- _Work to complete_
Reproduce the data below verbatim, from its first line through the line containing "pos(499,623)", inclusive, and omit the pictures.
* START Information given *
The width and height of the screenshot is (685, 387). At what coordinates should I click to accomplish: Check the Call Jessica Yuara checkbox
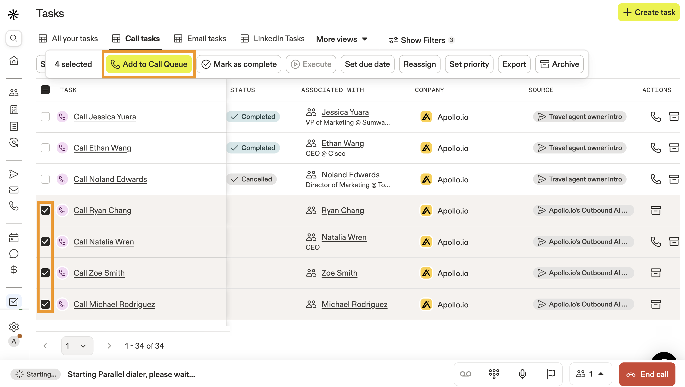(45, 117)
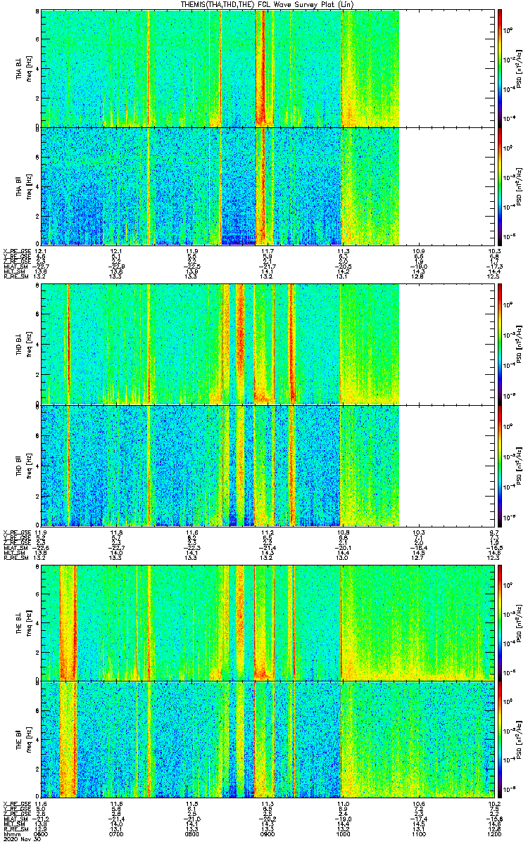Click the PSD color bar beside THE B-perpendicular
Viewport: 528px width, 844px height.
pos(499,623)
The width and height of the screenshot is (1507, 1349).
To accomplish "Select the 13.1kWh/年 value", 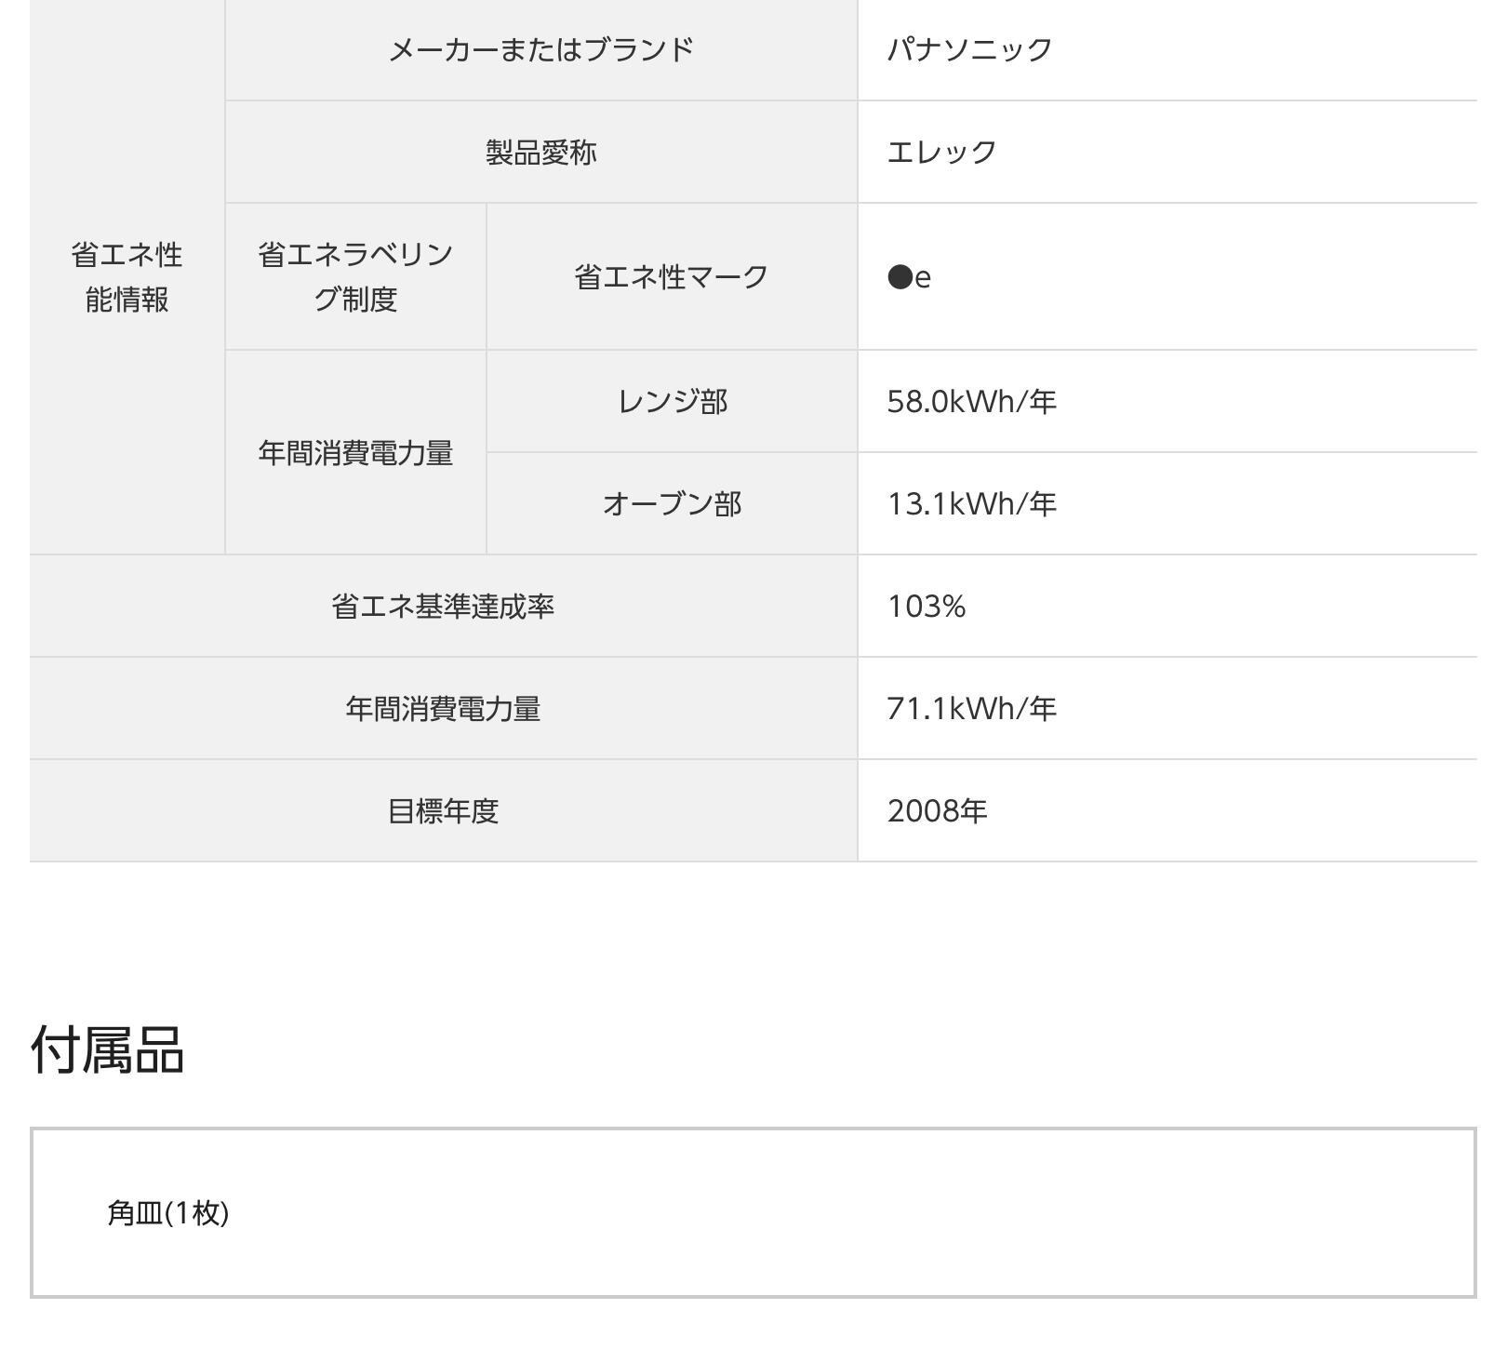I will [x=971, y=503].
* END Information given *
- _Result for this exercise_
The width and height of the screenshot is (685, 387). At what coordinates should I click to accomplish: Check the Call Jessica Yuara checkbox
(45, 117)
Click the PSD color bar beside THE B-perpendicular
Viewport: 528px width, 844px height.
pos(499,623)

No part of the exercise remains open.